Das deutsche Einkommenssteuergesetz (EStG) besteuert private Veräußerungsgeschäfte. Auch der Verkauf einer Immobilie durch einen privaten Verkäufer ist ein privates Veräußerungsgeschäft (§§ 22, 23 EStG).

Ein privates Veräußerungsgeschäft hat gegenüber gewerblichen Verkäufen einige Vorteile. Sie müssen weder Umsatz- noch Gewerbesteuern zahlen. Außerdem ist der Immobilienverkauf nach einer Frist von zehn Jahren zwischen dem Erwerb und dem Wiederverkauf einkommenssteuerfrei.

Die Zeitspanne, auch Spekulationsfrist genannt, beginnt mit dem Kaufdatum im notariellen Kaufvertrag, zu dem Sie die Immobilie selbst erworben haben.
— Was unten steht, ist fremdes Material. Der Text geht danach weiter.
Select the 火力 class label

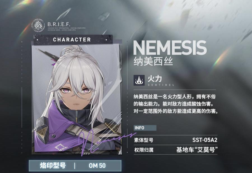[155, 78]
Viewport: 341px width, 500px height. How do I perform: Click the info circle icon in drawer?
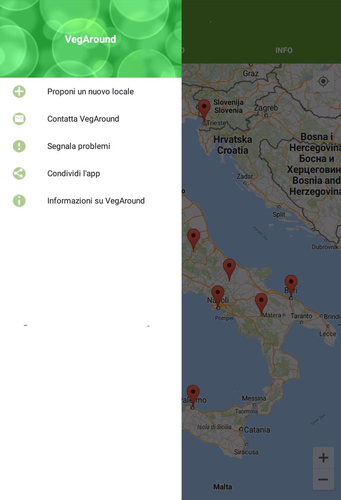click(19, 201)
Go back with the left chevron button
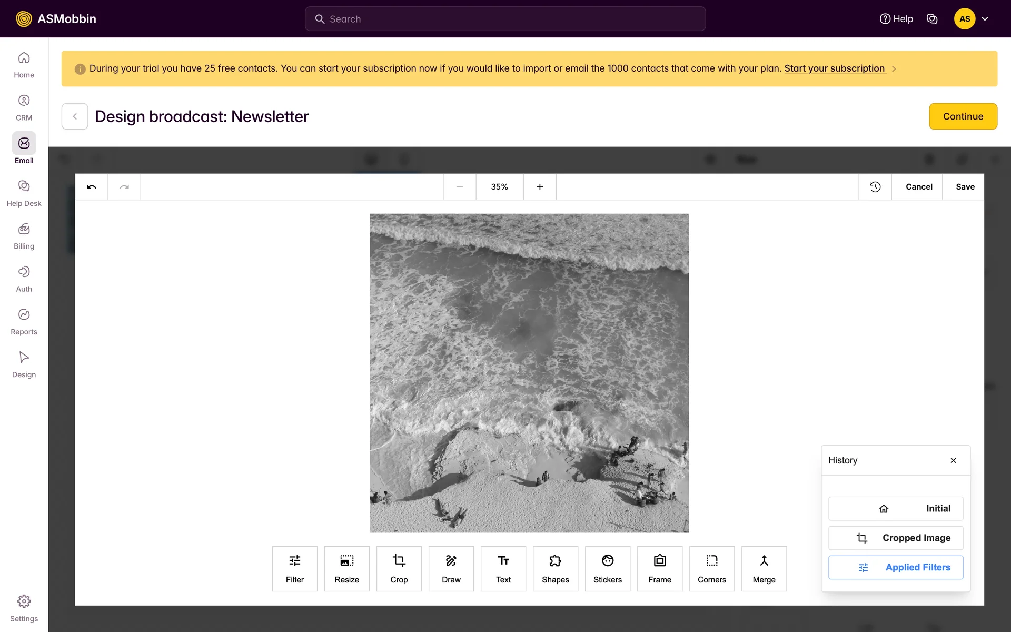The image size is (1011, 632). pyautogui.click(x=75, y=116)
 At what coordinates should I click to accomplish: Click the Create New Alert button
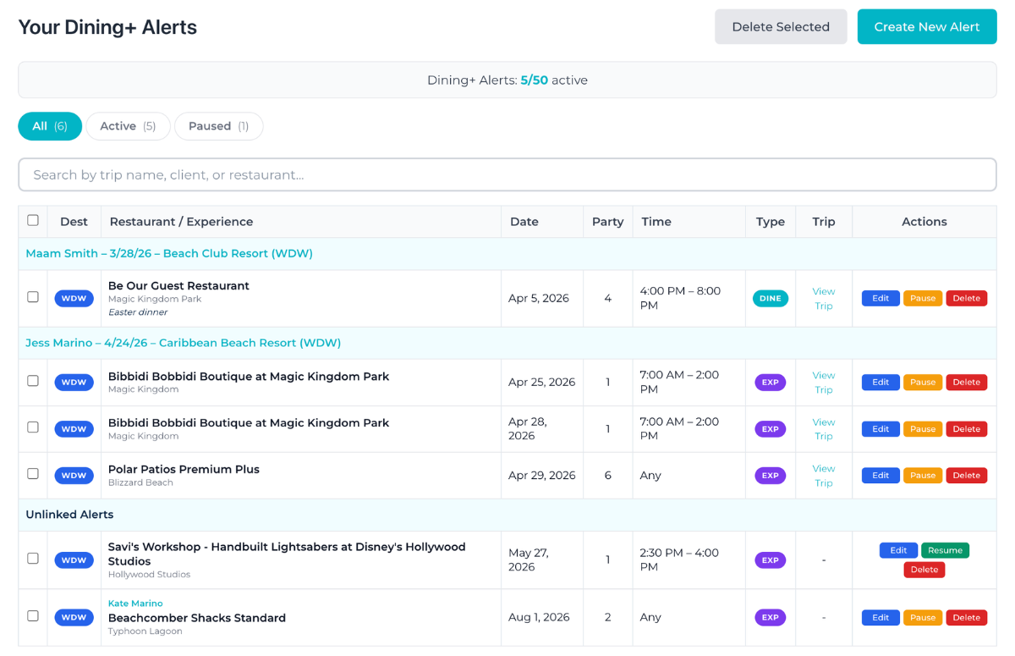pyautogui.click(x=926, y=26)
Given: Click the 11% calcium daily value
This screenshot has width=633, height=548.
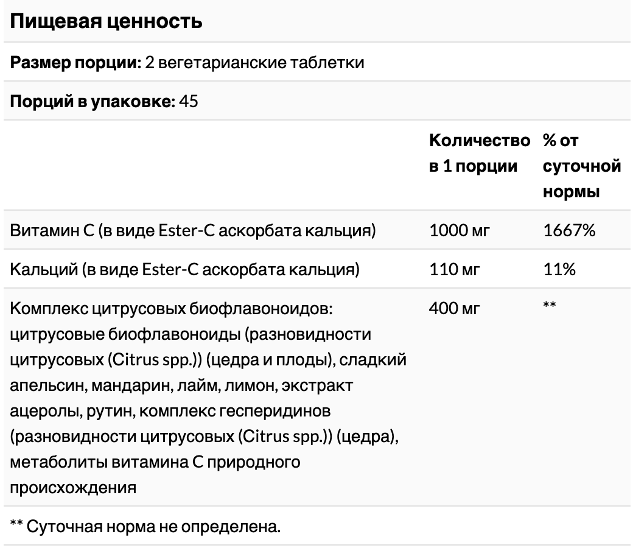Looking at the screenshot, I should pyautogui.click(x=559, y=269).
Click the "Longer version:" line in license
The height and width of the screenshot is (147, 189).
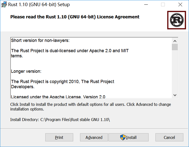point(26,71)
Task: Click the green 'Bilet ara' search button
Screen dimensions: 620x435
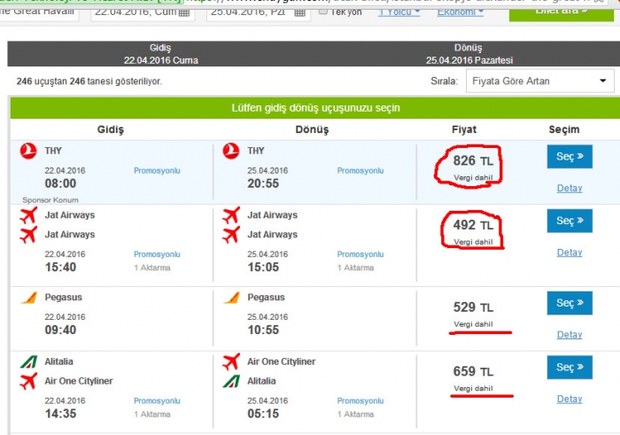Action: point(560,11)
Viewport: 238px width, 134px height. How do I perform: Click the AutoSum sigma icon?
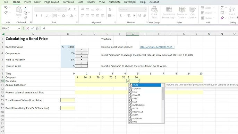222,8
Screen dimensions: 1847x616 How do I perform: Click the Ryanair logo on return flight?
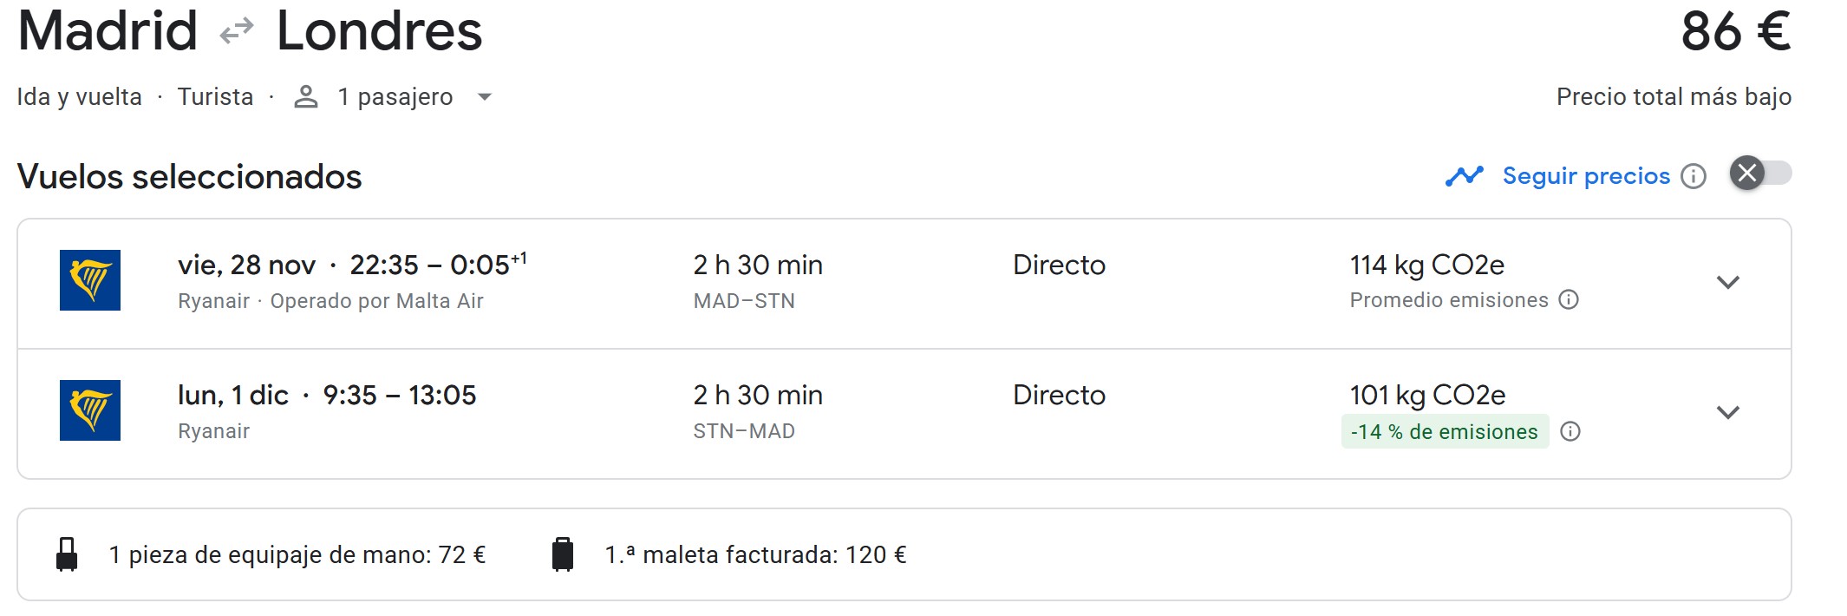pyautogui.click(x=90, y=410)
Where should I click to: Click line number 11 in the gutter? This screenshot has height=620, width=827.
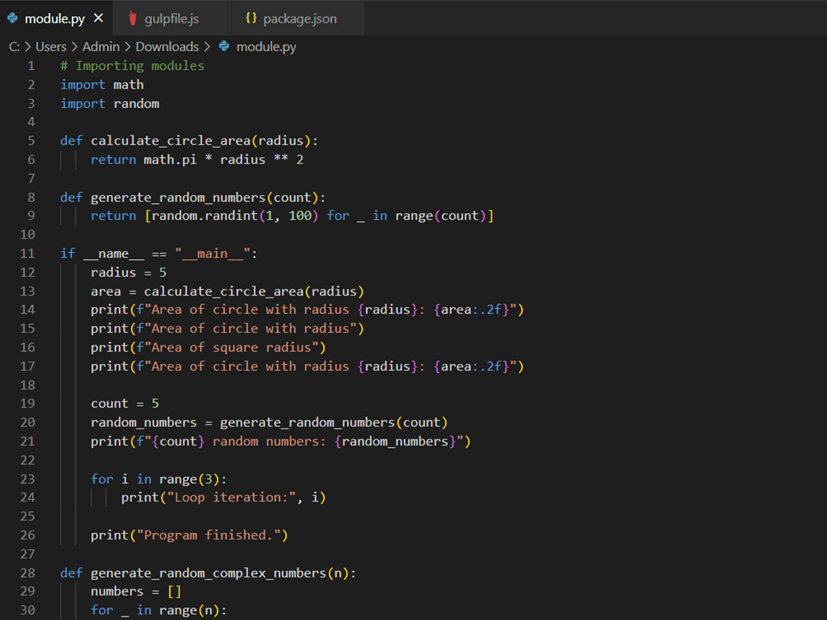click(28, 254)
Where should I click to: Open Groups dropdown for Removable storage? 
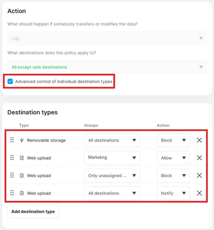112,140
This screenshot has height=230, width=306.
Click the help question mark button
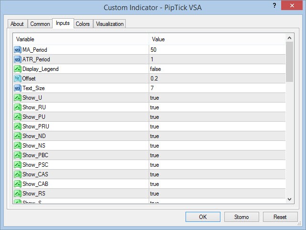[x=274, y=5]
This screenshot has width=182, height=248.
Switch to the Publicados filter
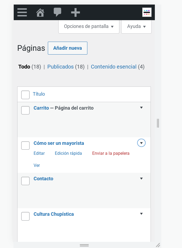60,66
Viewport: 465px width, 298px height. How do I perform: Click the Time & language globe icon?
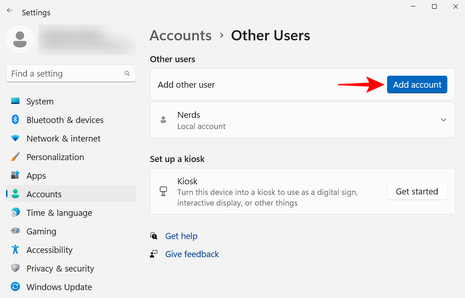point(15,213)
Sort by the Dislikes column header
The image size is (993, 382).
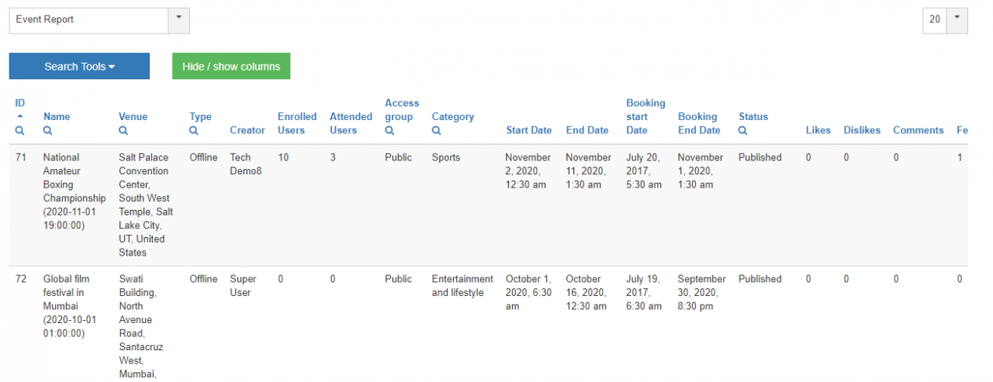click(862, 130)
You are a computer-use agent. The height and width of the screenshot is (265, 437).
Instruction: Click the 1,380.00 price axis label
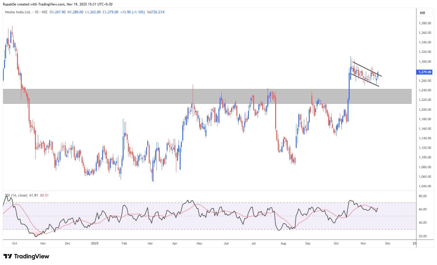tap(425, 23)
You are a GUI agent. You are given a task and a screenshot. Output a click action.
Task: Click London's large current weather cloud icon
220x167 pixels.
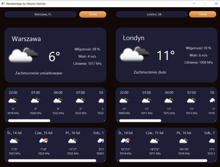(x=135, y=54)
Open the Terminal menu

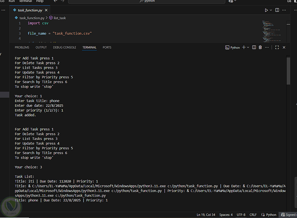pyautogui.click(x=26, y=1)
Die Frist endet mit dem Datum des notariellen Kaufvertrages, mit dem Sie Ihre Immobilie wieder verkaufen.

Hinweis

Neben der Einkommenssteuer fallen bei einem Hausverkauf noch andere Steuern an. Dazu zählt die Grunderwerbssteuer, die im Regelfall der Käufer bezahlt sowie die Gewerbesteuer beim gewerblichen Verkauf.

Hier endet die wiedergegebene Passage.